Article du Monde relatif à la Déclaration

LEMONDE.FR | 01.08.11 | 18h00

En dépit de l’opposition de la majorité des professionnels du secteur, la réforme de la loi sur l’internement psychiatrique sans consentement légal est entrée en vigueur, lundi 1er août [2011]. Promulguée le 5 juillet, cette réforme, qui autorise notamment les soins sans consentement à domicile, est dénoncée comme un texte « sécuritaire » par l’opposition et l’ensemble des syndicats de psychiatres.

Dans plusieurs tribunes publiées dans Le Monde et sur Le Monde.fr, des professionnels avaient en effet expliqué leur mécontentement, exprimant leur « profonde inquiétude » quant aux dérives sécuritaires possibles. Des collectifs de psychiatres se sont d’ailleurs formés en opposition à cette loi, tel le « collectif des 39 contre la nuit sécuritaire », qui juge la loi « absurde, incohérente et inapplicable ».

Le texte, qui instaure deux changements majeurs, pose en outre un problème d’applicabilité. La première évolution prévoit l’élargissement de l’obligation de se soigner pour les malades qui ne peuvent y consentir librement. Après au maximum 72 heures d’observation, un patient peut se voir prescrire soit une hospitalisation complète, soit un « programme de soins », qui réside dans une hospitalisation partielle ou des soins à domicile.

« UNE LOI TRÈS COMPLIQUÉE À METTRE EN ŒUVRE »

La deuxième évolution a été ajoutée à la suite d’une question prioritaire de constitutionnalité et consiste en l’obligation d’instaurer une audience auprès d’un juge des libertés et de la détention (JLD), qui contrôlera le bien-fondé de l’internement. Cette décision, plutôt saluée par le secteur de la psychiatrie, pose néanmoins des difficultés. « C’est une loi très compliquée à mettre en œuvre, et l’échéance tombe alors que médecins, infirmiers, juges et greffiers sont en vacances », a ainsi résumé Joseph Halos, président de l’Association des établissements participant au service public en santé mentale (Adesm) auprès du Monde (lire l’article).

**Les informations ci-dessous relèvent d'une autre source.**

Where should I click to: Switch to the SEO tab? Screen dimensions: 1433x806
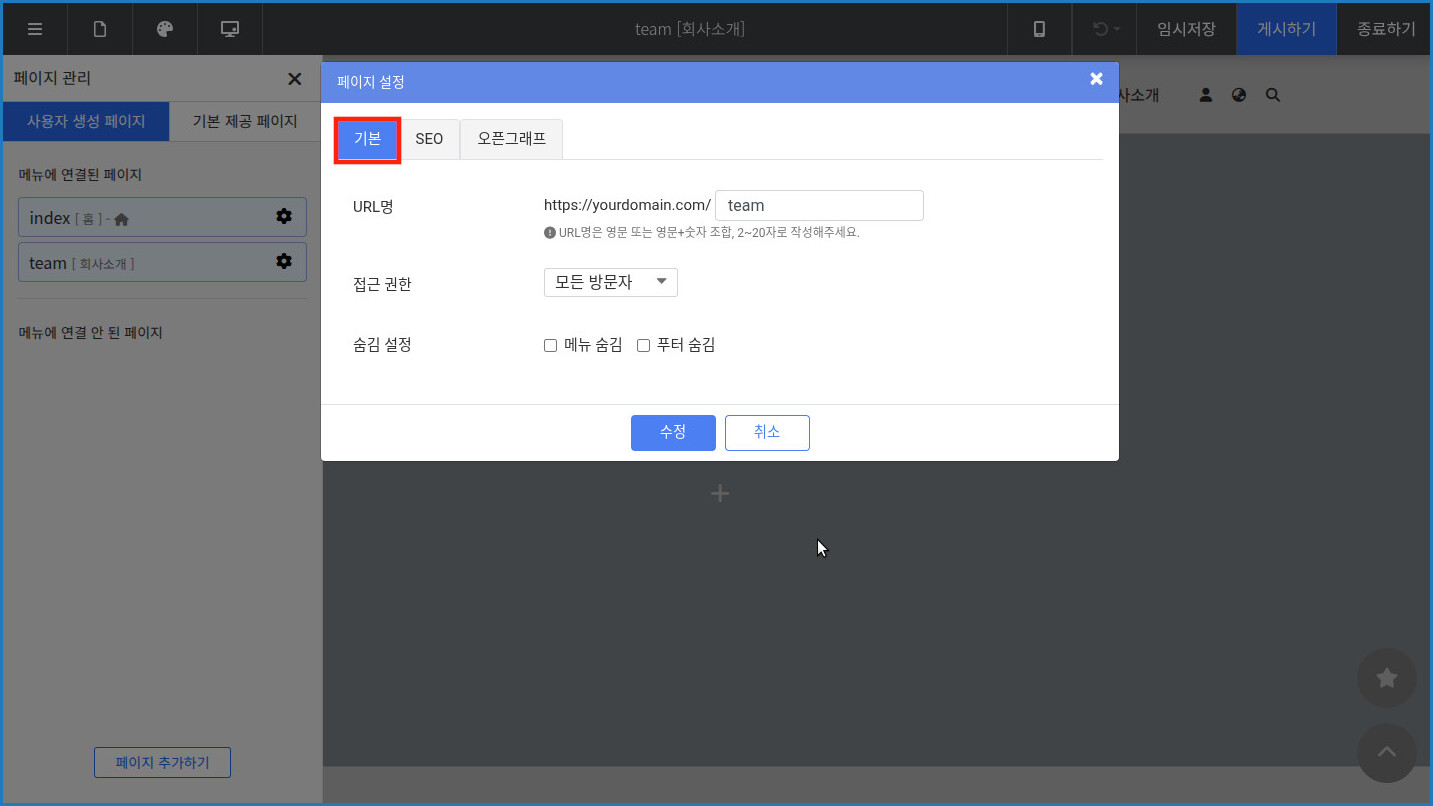429,139
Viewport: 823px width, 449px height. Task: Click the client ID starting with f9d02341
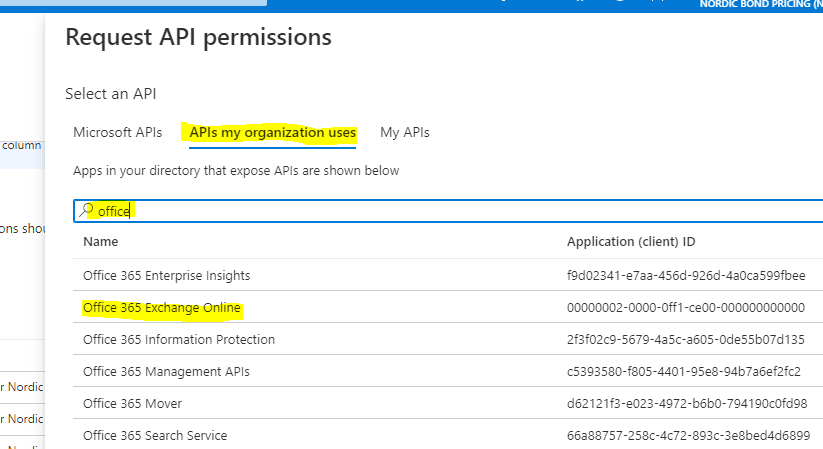685,275
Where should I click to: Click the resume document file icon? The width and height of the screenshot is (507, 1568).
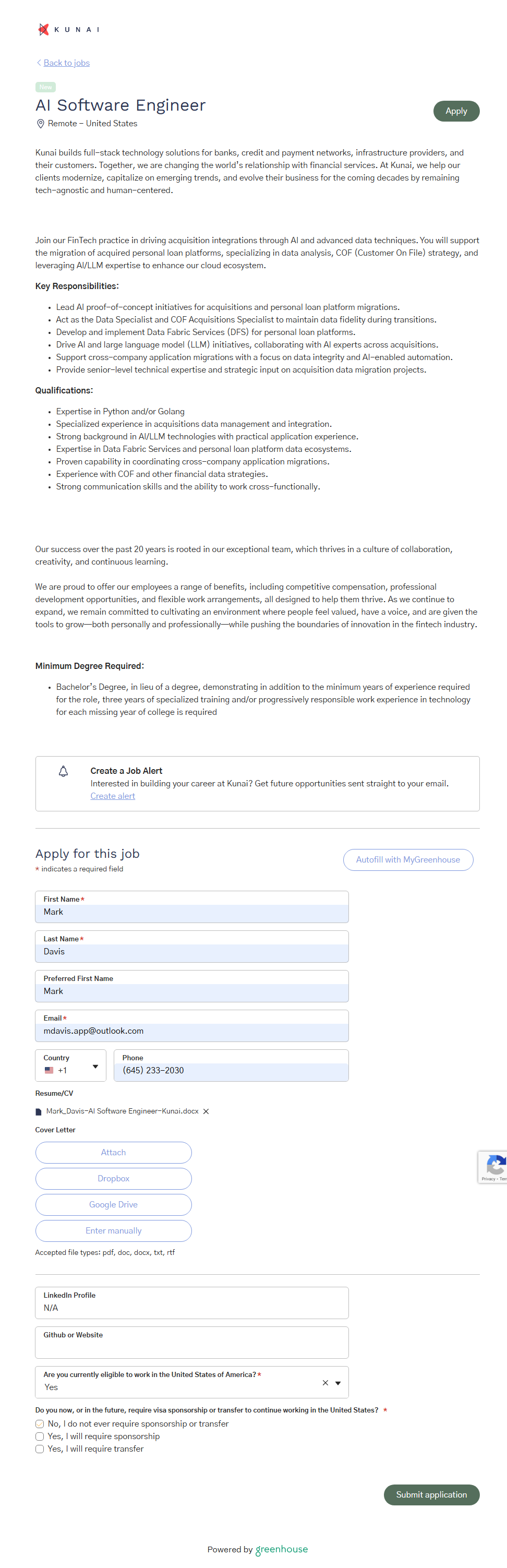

Pour des raisons pratiques, il est notamment possible que les audiences devant le JLD se déroulent en visioconférence, une option très fortement critiquée, entre autres par le collectif « Mais c’est un homme » qui souhaite purement et simplement l’abrogation de cette loi.

« UN PLAN D’ACTION ET DE RÉSISTANCE ÉTHIQUE »

Ce collectif, composé notamment de plusieurs partis politiques d’opposition (Europe Écologie-Les Verts, le Parti de Gauche, le Parti communiste français) ainsi que du Syndicat de la magistrature, a publié ce lundi un communiqué dans lequel il se déclare désormais « en résistance ». « Le mouvement fort de lutte contre cette loi peut et doit se poursuivre après sa promulgation », écrivent les signataires, estimant que la loi est « fondamentalement inacceptable car elle impose la contrainte et le contrôle social comme organisation du soin en psychiatrie, de l’hôpital au domicile, sous la nouvelle appellation aberrante de soins sans consentement ».

Le collectif se dit « favorable à un débat national » sur le sujet et, en attendant, propose « un plan d’action et de résistance éthique » consistant principalement à désobéir à certains points de la nouvelle loi, tel que la mise en place des mesures de contraintes et suggère le « soutien des patients soumis à ces ‹ soins sans consentement › ». Les signataires proposent à cet effet la création d’un « collectif d’avocats et juristes ». « L’application servile de la loi ne créerait pas seulement l’injustice ou l’aberration psychiatrique ; elle créerait l’illégalité », estime encore le collectif, justifiant son appel à la « désobéissance civile ».